Stored data entries:
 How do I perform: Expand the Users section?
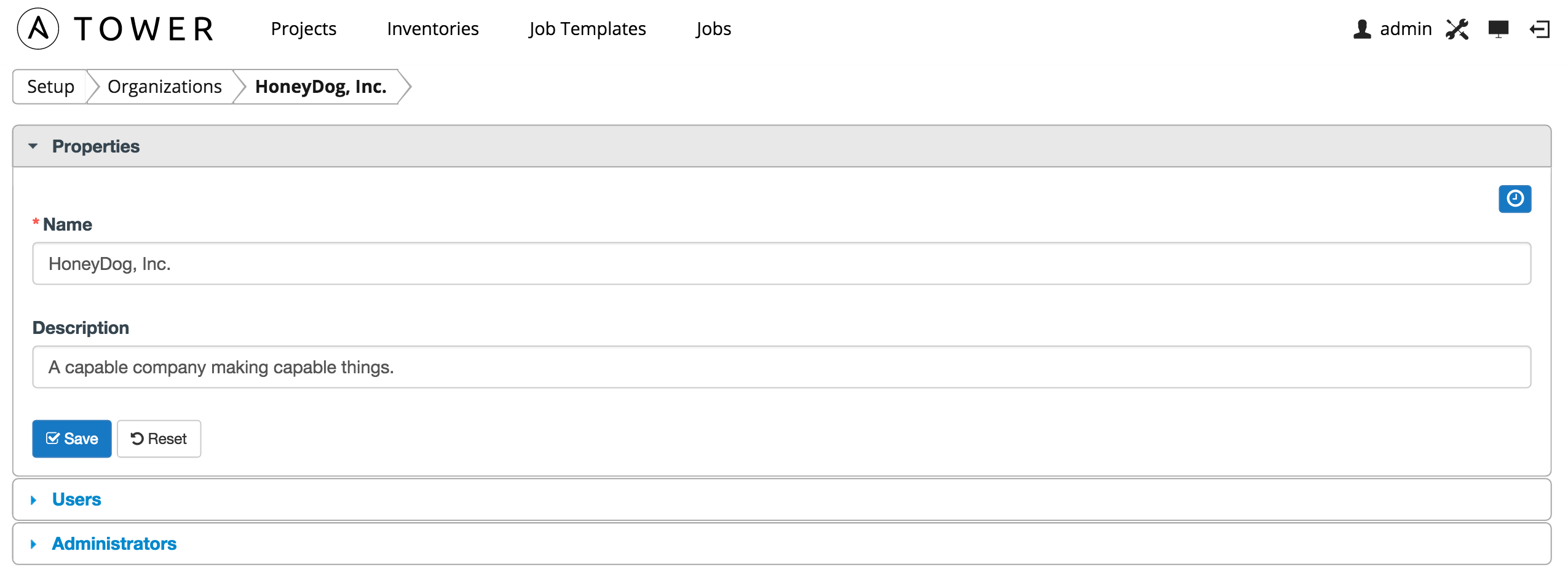pos(76,499)
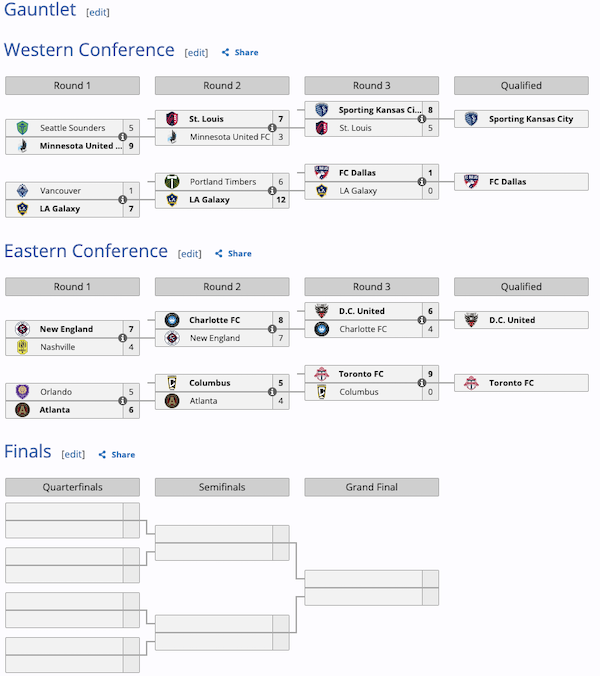Click the Orlando team logo

23,392
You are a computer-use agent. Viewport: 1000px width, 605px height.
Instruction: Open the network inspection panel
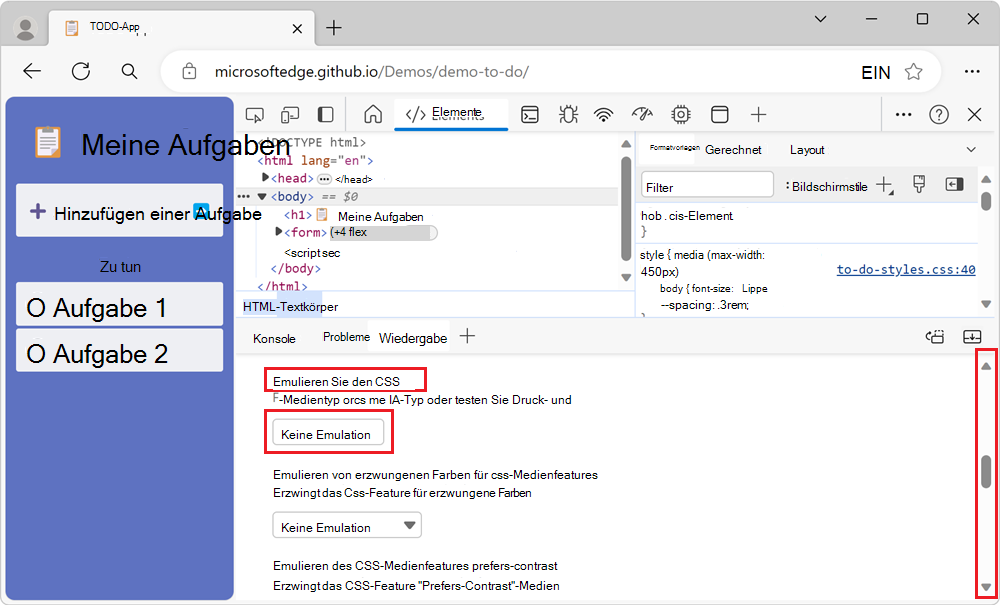[603, 114]
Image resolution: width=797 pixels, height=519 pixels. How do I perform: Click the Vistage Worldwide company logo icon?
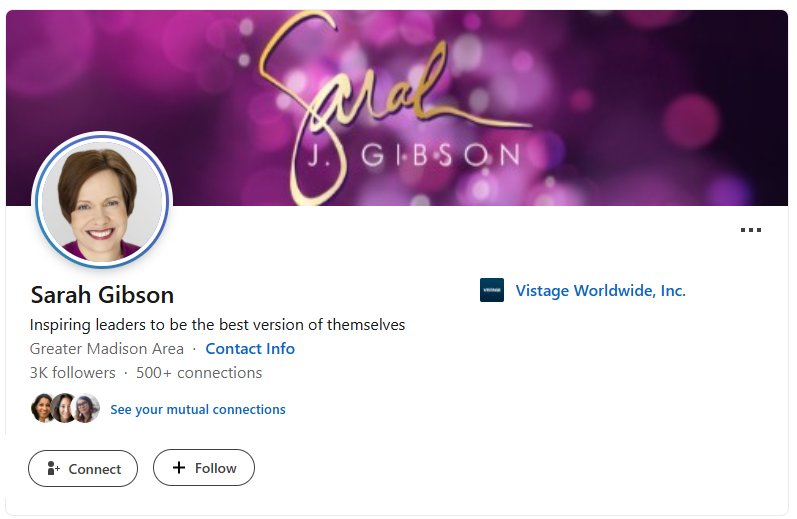[492, 290]
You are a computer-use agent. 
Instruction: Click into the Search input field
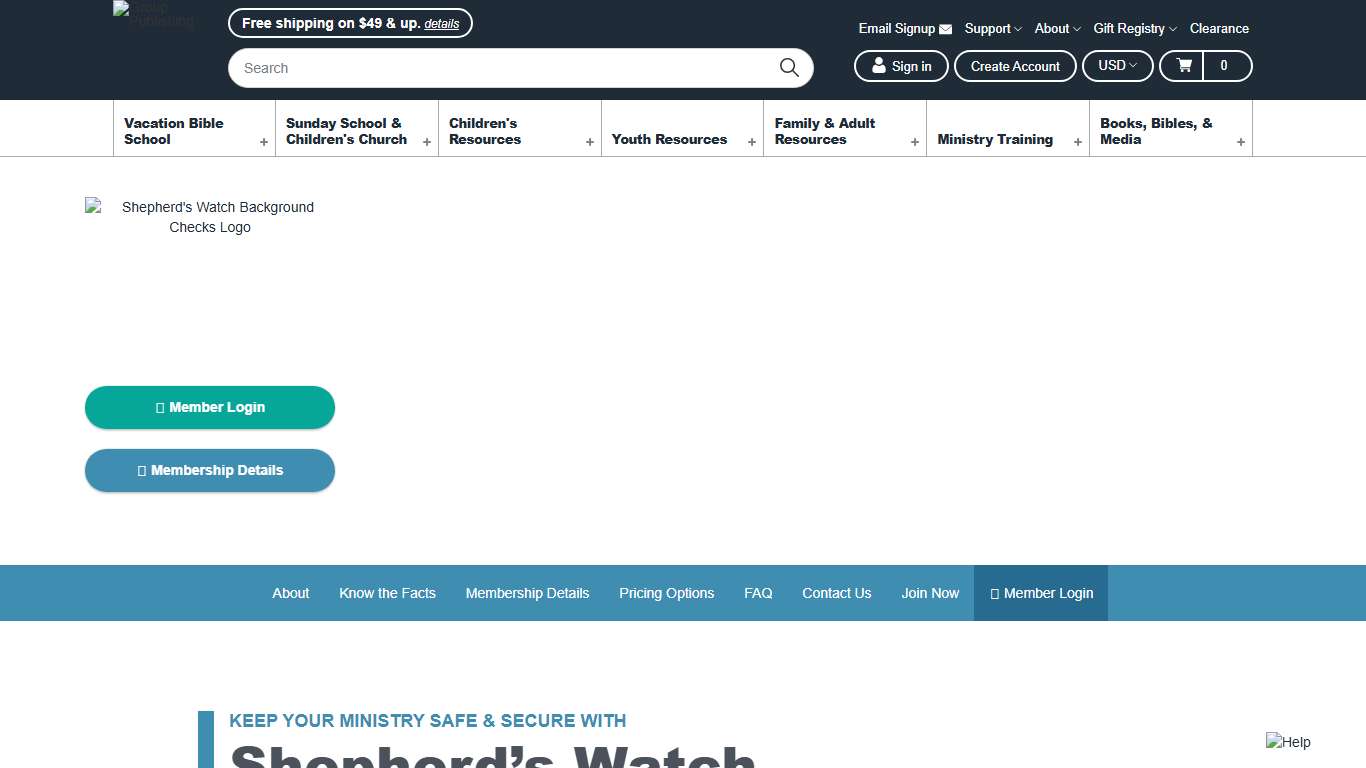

What to do |
Count every line of the records that holds the string "agent". Write only the total.

Solution below |
2